HTTP Parameter Pollution (HPP) and mass assignment are two input-binding flaws that look minor on the surface and routinely lead to privilege escalation in practice. HPP exploits the fact that web stacks disagree on what to do when a parameter appears twice, while mass assignment exploits frameworks that automatically bind every field in a request to an object, including fields the developer never intended to expose.
This post explains how each works with concrete payloads, how to test for them with Burp Suite, how they map to the OWASP API Top 10 (API6:2023) and broken access control, and the allowlist approach that fixes both. If your app uses Rails, Spring, Laravel, or any framework with autobinding, these are bugs you should be probing for.
HTTP Parameter Pollution is sending the same parameter name multiple times in a single request and relying on the inconsistent way different components pick a value. Some frameworks take the first occurrence, some the last, some concatenate them, and a WAF in front may evaluate a different one than the application behind it, which is what makes HPP useful for filter evasion.
For example, ?role=user&role=admin might be seen as user by a validation layer and admin by the backend, or a WAF might inspect only the first value while the app uses the last. HPP shows up in query strings, POST bodies, and even within a single value via array syntax like role[]=user&role[]=admin. It is a standard check in any thorough web application pentesting checklist.

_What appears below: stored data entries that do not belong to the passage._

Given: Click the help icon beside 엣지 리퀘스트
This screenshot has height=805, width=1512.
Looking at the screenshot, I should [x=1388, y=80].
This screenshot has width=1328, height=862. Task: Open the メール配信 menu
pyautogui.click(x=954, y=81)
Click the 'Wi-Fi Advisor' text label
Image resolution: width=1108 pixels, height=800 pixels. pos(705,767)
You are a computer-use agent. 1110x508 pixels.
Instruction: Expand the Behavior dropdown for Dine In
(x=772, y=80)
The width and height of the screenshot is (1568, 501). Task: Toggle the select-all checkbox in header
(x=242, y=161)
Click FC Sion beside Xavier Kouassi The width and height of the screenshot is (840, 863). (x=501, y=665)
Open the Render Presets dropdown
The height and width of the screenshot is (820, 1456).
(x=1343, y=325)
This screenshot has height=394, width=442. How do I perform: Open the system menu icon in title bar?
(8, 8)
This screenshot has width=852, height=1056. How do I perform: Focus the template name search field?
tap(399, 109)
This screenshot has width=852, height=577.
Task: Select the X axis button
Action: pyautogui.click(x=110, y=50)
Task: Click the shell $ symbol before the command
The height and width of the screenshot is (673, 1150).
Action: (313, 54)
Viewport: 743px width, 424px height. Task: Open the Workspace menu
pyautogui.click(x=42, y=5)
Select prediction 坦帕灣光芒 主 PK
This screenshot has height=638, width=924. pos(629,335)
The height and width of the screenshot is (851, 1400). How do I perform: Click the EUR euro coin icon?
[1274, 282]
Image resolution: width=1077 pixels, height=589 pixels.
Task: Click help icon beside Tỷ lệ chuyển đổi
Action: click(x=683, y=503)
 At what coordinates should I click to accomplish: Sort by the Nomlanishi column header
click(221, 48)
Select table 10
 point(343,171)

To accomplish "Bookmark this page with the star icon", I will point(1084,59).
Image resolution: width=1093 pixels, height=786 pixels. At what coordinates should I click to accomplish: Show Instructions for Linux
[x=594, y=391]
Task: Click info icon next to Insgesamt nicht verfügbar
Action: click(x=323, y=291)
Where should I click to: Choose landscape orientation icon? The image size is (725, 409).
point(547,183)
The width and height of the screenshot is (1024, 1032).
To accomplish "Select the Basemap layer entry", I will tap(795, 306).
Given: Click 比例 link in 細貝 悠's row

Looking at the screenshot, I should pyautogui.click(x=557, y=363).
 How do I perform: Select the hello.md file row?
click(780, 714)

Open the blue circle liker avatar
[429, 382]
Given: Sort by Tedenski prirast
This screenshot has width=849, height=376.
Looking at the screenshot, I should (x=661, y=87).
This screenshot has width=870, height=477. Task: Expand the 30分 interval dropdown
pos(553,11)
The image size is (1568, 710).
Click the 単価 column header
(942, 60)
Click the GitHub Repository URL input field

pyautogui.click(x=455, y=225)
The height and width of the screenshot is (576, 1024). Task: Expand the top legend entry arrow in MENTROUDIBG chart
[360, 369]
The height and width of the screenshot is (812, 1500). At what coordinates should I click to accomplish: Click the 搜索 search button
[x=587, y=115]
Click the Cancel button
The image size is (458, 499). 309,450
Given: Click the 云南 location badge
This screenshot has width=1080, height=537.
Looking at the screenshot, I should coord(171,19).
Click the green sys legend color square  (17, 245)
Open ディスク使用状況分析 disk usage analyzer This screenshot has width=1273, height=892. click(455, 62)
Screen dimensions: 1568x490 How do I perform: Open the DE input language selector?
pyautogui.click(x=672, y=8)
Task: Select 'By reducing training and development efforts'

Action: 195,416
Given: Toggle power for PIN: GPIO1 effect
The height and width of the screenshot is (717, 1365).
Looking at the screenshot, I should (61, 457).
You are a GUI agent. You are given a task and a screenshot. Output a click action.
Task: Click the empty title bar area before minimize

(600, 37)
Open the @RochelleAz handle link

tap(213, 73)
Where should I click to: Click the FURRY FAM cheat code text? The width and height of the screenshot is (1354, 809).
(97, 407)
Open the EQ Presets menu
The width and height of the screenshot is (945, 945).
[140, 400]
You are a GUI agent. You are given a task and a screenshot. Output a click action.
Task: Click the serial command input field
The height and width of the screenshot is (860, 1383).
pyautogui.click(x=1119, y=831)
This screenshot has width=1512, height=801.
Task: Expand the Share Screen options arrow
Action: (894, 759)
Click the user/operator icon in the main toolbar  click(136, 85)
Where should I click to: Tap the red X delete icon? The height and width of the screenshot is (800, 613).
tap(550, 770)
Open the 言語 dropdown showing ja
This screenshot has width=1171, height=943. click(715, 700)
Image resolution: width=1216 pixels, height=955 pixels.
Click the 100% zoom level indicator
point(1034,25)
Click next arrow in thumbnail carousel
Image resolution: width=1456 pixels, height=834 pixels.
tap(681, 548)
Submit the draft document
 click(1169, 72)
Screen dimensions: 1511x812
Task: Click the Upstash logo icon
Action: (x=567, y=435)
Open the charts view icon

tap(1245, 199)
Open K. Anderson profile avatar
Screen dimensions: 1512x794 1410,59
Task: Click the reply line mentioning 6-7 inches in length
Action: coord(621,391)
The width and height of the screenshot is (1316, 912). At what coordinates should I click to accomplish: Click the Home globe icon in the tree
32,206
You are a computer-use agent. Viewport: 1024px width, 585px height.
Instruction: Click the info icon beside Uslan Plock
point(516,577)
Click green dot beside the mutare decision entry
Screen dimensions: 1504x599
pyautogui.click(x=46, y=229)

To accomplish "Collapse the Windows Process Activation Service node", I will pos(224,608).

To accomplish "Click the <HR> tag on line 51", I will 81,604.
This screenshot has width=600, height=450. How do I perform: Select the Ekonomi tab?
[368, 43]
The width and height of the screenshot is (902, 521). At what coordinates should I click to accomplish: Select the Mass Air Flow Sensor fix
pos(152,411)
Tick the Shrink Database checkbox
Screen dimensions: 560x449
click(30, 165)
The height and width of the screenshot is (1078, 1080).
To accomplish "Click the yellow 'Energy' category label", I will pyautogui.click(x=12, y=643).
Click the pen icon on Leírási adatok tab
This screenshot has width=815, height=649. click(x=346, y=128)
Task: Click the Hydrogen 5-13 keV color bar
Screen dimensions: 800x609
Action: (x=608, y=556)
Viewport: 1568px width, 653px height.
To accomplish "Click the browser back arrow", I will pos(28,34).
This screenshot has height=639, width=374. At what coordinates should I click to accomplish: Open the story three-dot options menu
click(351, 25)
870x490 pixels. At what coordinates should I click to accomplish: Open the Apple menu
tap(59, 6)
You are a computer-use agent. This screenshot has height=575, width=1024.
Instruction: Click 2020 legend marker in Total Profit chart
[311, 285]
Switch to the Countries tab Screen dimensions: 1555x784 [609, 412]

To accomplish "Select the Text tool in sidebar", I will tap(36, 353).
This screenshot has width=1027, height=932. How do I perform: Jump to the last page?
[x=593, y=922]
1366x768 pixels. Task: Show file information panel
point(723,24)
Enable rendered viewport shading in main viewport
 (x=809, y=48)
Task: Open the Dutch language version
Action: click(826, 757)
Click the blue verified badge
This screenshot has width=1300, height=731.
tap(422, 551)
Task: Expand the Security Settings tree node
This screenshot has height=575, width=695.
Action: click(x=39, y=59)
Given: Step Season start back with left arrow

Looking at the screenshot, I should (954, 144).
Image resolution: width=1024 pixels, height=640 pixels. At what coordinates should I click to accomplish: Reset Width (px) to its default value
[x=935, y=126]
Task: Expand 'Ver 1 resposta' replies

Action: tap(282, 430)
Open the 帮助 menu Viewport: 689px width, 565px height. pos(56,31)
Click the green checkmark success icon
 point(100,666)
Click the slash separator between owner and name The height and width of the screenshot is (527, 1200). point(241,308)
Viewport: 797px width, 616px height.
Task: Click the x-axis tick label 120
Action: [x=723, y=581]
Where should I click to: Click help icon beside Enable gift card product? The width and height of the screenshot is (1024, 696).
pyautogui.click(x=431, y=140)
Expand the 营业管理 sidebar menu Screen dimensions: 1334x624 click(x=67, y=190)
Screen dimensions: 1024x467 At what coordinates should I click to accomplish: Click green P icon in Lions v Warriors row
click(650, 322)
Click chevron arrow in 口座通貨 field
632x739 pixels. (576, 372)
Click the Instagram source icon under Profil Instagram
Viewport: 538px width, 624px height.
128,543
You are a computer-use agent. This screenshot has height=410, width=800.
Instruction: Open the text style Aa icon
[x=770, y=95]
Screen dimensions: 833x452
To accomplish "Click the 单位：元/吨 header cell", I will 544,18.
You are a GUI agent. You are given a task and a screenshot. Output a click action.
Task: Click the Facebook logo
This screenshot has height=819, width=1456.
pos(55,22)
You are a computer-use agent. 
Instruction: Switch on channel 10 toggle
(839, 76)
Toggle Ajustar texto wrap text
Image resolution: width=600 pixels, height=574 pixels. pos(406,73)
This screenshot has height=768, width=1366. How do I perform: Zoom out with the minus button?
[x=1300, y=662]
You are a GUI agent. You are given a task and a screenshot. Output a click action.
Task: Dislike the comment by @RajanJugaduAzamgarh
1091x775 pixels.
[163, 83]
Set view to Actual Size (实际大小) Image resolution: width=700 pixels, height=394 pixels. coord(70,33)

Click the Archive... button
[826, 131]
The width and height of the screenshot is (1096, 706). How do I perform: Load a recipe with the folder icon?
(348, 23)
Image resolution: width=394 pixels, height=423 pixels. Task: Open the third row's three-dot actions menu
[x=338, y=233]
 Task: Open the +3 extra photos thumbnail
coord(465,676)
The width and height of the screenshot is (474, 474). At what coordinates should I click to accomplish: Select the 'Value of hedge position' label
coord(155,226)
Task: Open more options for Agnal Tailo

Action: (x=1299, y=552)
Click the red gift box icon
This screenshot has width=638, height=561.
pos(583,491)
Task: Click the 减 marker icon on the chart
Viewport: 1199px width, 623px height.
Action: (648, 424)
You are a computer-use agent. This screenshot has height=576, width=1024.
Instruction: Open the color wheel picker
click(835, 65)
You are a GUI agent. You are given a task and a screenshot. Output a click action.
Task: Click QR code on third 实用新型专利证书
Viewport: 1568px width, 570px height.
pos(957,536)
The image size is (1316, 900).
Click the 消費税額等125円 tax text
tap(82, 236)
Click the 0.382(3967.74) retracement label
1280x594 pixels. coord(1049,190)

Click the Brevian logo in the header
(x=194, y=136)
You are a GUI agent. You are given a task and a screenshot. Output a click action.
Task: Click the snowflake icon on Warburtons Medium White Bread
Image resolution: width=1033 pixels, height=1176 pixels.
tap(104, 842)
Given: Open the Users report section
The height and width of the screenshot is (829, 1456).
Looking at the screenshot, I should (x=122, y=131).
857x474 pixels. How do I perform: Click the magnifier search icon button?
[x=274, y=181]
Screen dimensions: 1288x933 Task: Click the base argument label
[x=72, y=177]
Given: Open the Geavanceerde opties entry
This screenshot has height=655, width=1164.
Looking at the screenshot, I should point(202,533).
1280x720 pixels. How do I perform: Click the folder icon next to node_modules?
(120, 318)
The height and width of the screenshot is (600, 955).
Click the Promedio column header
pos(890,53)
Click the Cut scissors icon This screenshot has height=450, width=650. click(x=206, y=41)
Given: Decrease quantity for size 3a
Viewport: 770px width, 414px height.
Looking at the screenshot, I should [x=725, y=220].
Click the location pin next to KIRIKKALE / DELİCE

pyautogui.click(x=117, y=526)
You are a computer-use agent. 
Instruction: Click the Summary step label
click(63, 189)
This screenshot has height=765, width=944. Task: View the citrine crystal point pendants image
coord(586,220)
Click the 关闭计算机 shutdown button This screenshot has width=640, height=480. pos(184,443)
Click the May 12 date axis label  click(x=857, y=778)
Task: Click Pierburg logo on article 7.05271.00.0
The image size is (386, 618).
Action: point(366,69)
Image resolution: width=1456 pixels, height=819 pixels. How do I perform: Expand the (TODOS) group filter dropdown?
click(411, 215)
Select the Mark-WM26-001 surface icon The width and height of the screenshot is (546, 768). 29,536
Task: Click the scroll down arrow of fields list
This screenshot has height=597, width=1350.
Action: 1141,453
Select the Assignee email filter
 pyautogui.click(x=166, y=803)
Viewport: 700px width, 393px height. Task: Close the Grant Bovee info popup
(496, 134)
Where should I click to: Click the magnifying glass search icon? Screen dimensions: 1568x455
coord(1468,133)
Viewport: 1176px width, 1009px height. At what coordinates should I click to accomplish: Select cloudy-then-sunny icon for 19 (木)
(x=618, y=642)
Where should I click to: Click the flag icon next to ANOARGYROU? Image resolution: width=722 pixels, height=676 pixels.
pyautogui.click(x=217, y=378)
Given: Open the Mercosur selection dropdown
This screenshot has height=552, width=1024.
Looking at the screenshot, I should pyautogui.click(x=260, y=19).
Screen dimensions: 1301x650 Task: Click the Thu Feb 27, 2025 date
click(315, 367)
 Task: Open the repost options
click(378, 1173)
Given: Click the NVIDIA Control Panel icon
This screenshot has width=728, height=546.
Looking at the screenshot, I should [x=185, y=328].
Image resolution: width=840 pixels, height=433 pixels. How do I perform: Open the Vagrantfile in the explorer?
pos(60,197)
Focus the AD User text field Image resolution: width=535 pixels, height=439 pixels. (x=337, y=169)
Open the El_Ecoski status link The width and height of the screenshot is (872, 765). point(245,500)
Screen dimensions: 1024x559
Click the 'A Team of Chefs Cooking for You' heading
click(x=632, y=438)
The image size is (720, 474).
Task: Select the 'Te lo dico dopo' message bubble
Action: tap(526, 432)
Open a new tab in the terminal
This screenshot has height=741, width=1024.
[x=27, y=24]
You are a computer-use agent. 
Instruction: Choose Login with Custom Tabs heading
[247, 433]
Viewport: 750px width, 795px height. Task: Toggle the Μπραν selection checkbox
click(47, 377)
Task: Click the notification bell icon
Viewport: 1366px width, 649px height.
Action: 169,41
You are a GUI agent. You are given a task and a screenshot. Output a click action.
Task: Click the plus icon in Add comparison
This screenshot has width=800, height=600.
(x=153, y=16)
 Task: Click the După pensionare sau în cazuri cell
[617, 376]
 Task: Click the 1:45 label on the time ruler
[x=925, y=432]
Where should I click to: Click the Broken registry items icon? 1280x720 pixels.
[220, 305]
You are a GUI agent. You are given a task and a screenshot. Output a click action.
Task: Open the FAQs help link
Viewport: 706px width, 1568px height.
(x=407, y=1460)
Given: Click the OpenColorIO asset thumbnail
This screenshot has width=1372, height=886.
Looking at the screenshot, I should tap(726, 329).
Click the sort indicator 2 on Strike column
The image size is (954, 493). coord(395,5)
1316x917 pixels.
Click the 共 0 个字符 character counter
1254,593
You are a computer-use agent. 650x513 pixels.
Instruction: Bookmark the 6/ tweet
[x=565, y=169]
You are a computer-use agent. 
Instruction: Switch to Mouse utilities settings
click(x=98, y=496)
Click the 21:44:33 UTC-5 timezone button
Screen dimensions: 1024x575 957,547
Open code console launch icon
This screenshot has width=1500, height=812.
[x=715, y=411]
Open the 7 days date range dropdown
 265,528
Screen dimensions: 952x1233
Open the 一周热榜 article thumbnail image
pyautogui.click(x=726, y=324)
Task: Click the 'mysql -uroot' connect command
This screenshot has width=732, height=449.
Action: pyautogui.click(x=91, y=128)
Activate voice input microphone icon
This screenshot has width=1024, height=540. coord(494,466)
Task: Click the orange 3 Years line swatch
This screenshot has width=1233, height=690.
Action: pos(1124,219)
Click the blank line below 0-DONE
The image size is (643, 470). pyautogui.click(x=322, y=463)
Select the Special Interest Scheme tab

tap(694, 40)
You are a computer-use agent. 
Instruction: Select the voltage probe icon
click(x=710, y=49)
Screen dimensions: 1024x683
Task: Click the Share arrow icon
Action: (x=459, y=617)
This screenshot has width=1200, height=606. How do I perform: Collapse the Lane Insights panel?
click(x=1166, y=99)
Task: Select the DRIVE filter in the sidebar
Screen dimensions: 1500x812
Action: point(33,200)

The danger of HPP comes from the fact that there is no standard, so each stack resolves duplicates differently and a request that passes one layer can mean something else at the next. Knowing the behavior of your target's stack tells you which value to weaponize.
# Request: color=red&color=blue
ASP.NET (classic) -> "red,blue" (concatenated)
PHP / Apache -> "blue" (last wins)
JSP / Tomcat -> "red" (first wins)
Node.js (express) -> ["red","blue"] (array)
Python (Flask) -> "red" (first via .get)A practical exploit: a payment WAF rule inspects the first amount parameter, but the backend reads the last. Send amount=100&amount=1 and you may pay 1 while the filter sees 100. Always confirm the actual resolution against your specific target rather than trusting the table.
Mass assignment, also called over-posting or autobinding, is when a framework automatically maps all incoming request fields onto an internal object, letting an attacker set properties that should be off-limits. If a user-update endpoint binds the whole JSON body to a User model, adding a field the form never showed can flip privileges.
PATCH /api/users/me HTTP/1.1
Content-Type: application/json
{
"displayName": "Alex",
"isAdmin": true, // never exposed in the UI
"role": "superadmin", // bound anyway by autobinder
"emailVerified": true,
"accountBalance": 999999
}Rails (update_attributes without strong parameters), Spring (@ModelAttribute binding the whole entity), and Laravel (unguarded $fillable) have all shipped this by default. Mass assignment is API6:2023 in the OWASP API Top 10, so it belongs in every API penetration testing scope.
Test mass assignment by discovering an object's full field set, then submitting privileged fields the endpoint did not advertise and checking whether they stick. The fastest way to learn the model's properties is to read a GET response for the same object, because the read API often returns fields the write API silently accepts.
Concretely: capture a legitimate update in Burp Suite, then add candidate fields (isAdmin, role, verified, balance, user_id, tenant_id) to the JSON body and resend. Re-fetch the object to confirm the change persisted. Try nested objects too ("owner":{"id":1}) and watch for IDOR-style cross-tenant assignment by setting an ID that belongs to someone else. This is exactly the kind of binding logic that a continuous, reasoning-driven approach like agentic pentesting is well suited to probe across hundreds of endpoints.
Fix both with explicit allowlists rather than trusting framework defaults. For mass assignment, bind only the fields you intend to accept: use Rails strong parameters (params.require(:user).permit(:name, :email)), Spring DTOs instead of binding entities directly, Laravel $fillable with a tight list, and dedicated request/response schemas in your API layer.
For HPP, normalize duplicate parameters at the edge (decide first-wins or reject-on-duplicate and apply it consistently across WAF and app), validate that each parameter appears once where it should, and make sure your WAF and application resolve parameters the same way. Both flaws come down to the same principle from the OWASP Top 10: never let the client decide which internal properties get written.